__WHAT YOU ARE ASKED TO DO__
Please repeat the lines below, exactly and only, from the one that holds "Instruction: Click the SS" through the one that holds "Task: Click the union keyword".

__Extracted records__
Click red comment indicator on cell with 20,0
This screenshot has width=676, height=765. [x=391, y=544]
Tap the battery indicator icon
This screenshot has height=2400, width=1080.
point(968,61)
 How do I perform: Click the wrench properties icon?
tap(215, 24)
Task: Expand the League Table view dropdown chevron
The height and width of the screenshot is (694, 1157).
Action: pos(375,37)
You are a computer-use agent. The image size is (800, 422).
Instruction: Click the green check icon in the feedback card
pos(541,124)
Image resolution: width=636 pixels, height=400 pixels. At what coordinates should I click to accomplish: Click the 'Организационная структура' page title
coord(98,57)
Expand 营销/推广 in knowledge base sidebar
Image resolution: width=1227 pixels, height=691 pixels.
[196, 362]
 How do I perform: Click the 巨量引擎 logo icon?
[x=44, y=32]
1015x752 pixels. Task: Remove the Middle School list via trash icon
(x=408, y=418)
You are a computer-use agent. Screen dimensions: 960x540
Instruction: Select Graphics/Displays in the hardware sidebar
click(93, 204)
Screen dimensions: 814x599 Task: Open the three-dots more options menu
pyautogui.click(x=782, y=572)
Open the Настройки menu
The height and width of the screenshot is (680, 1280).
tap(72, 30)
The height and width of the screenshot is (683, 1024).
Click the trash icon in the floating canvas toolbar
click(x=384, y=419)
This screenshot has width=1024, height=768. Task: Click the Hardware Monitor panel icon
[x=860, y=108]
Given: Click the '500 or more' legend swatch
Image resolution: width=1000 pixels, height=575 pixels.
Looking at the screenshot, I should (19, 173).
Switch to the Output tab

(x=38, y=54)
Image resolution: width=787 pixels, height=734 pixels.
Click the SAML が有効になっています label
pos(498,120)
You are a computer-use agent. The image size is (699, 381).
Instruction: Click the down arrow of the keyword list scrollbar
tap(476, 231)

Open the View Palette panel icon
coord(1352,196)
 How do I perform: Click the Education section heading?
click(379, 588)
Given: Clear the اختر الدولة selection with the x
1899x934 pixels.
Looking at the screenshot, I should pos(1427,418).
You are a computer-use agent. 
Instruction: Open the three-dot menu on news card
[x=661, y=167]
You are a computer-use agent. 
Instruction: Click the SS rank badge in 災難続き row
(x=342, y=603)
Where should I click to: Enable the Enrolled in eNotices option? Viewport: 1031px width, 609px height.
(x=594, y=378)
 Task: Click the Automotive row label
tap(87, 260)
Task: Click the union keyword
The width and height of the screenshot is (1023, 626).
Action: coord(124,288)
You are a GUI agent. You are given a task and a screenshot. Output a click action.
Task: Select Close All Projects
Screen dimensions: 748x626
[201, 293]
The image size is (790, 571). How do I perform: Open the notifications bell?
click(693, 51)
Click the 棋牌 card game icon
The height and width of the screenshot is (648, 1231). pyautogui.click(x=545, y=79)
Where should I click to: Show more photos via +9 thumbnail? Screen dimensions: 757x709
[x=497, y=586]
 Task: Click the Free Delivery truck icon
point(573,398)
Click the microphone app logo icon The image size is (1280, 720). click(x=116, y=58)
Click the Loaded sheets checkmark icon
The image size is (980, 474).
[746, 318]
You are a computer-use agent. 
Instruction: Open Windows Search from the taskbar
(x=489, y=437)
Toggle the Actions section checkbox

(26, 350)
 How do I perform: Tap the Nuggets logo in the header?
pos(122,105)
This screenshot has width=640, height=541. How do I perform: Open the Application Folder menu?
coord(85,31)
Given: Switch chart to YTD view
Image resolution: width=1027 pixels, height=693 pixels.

__PROBLEM SOLUTION__
Instruction: Click the SS rank badge in 災難続き row
(x=342, y=603)
Where should I click to: Enable the Enrolled in eNotices option? Viewport: 1031px width, 609px height.
(x=594, y=378)
 Task: Click the Automotive row label
tap(87, 260)
Task: Click the union keyword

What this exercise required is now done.